If there is more than one way to skin a nine-lived cat, there are ten times more ways to finish a wooden stock. That is a good thing. Like snowflakes, no two stock blanks are exactly alike. How could there be only one way to do this job?
by Wendell Dwight Deaner
I can imagine as soon as firearms were invented that the first hunter to carry one concocted some way of dressing up the stock to make it more to his liking. There are tales of boiling berries, crushed walnut hulls, whale oil, and “more things in heaven and earth, Horatio, than are dreamed of in your philosophy.” (Hamlet: Act 1, Scene 5. My apologies to The Bard.)

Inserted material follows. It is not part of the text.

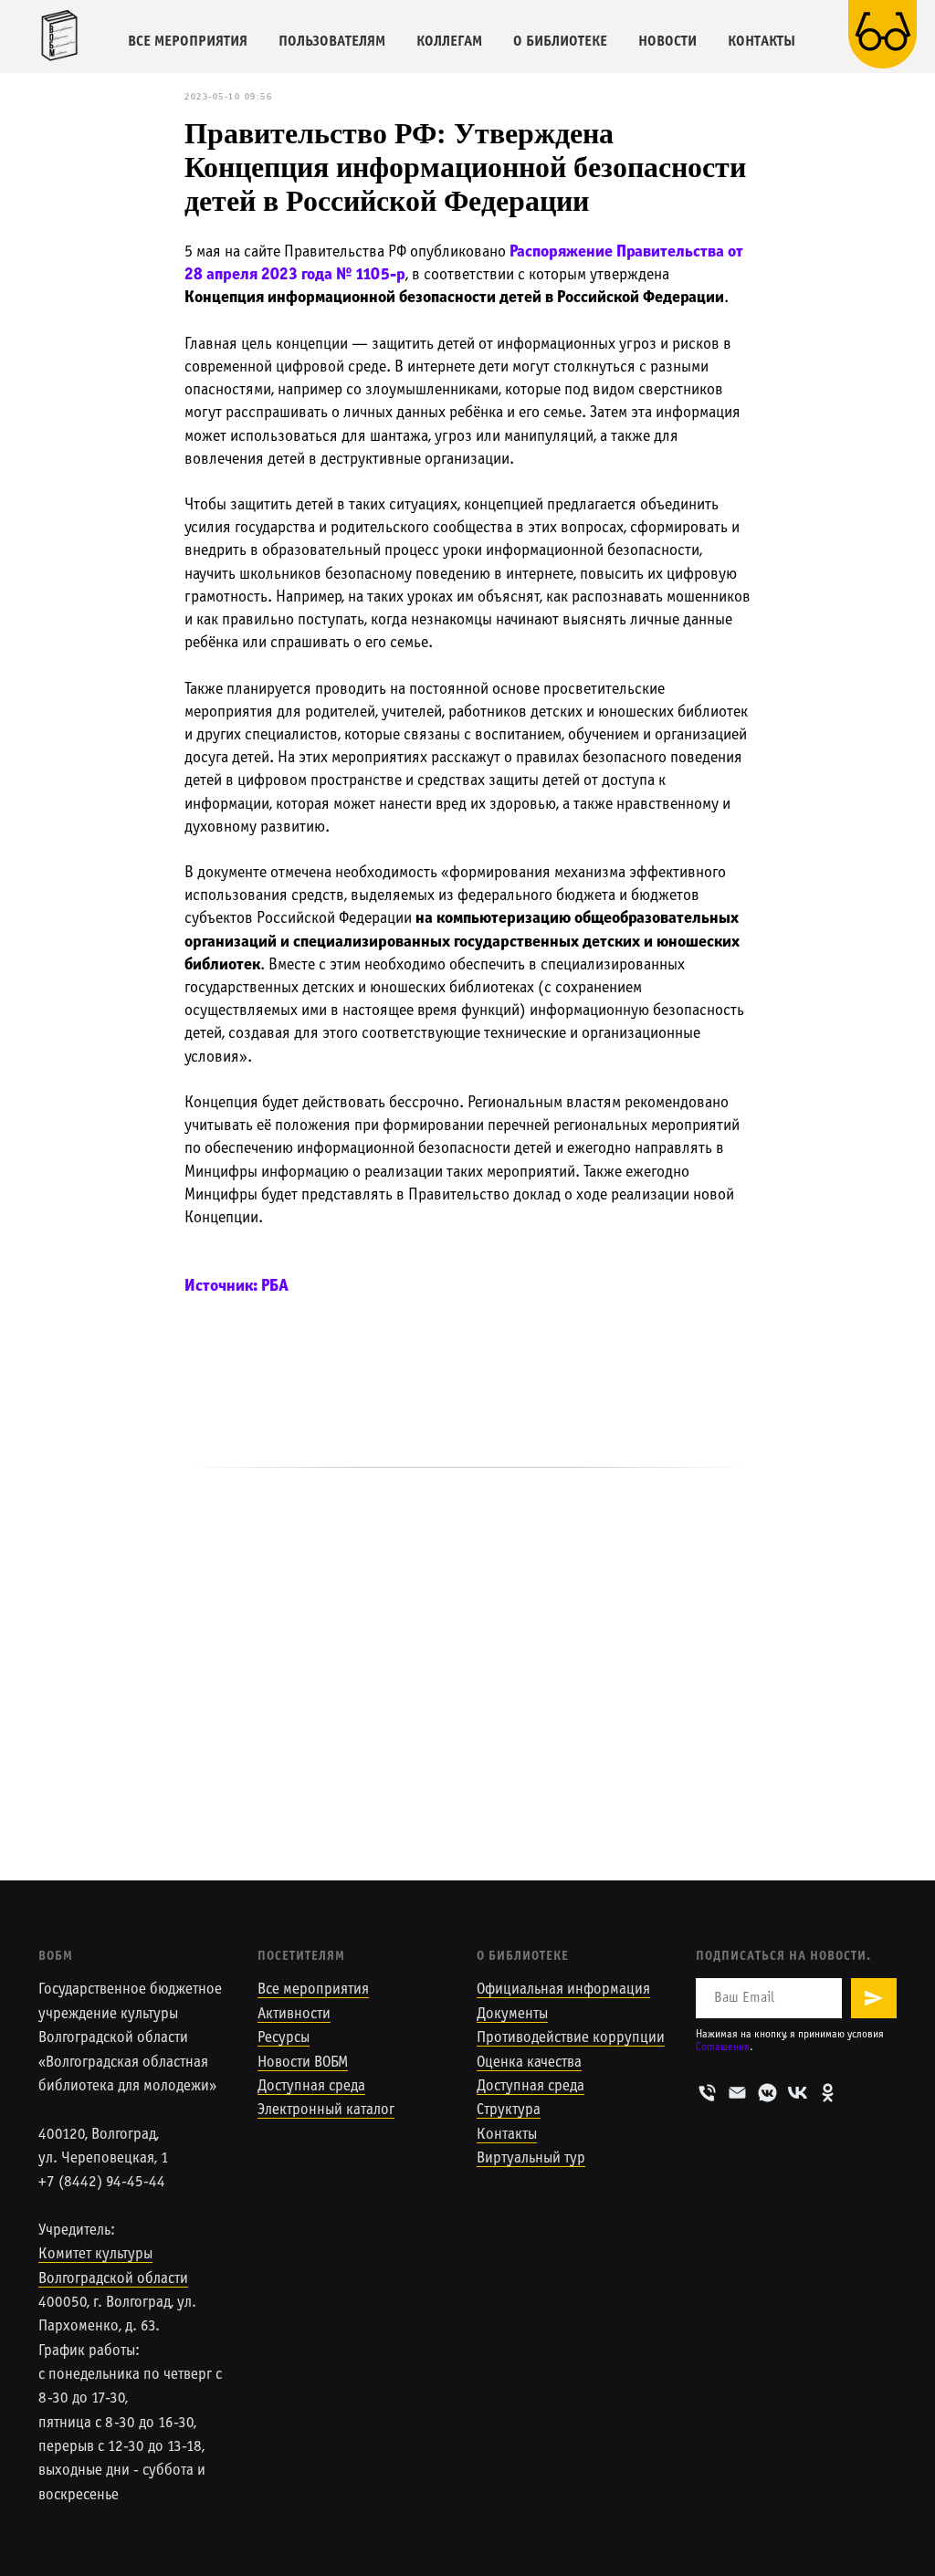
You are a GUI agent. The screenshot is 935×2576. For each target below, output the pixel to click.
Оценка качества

Indians, early trappers, and mountain men adorned their firearms with brass tacks, feathers and deer skin. This business of “my rifle is the nicest one in camp” has been going on a long time and continues to this day. All of us appreciate a finely finished firearm but what that is depends on who is doing the appreciating. I have seen a stock finished by having crushed eggshells glued onto it. To my eyes, it was a horror and blasphemy but the owner was very proud of it. So be it. Let us begin.
I freely admit to having copied the techniques and methods of the finishers who came before me, some masters of the craft, others unknown and unheralded. I continue to try and learn from any and all that I admire. From these parts I have created a whole process that works for me. That is what I will present in this article hoping to add one more idea to your own personal repertoire.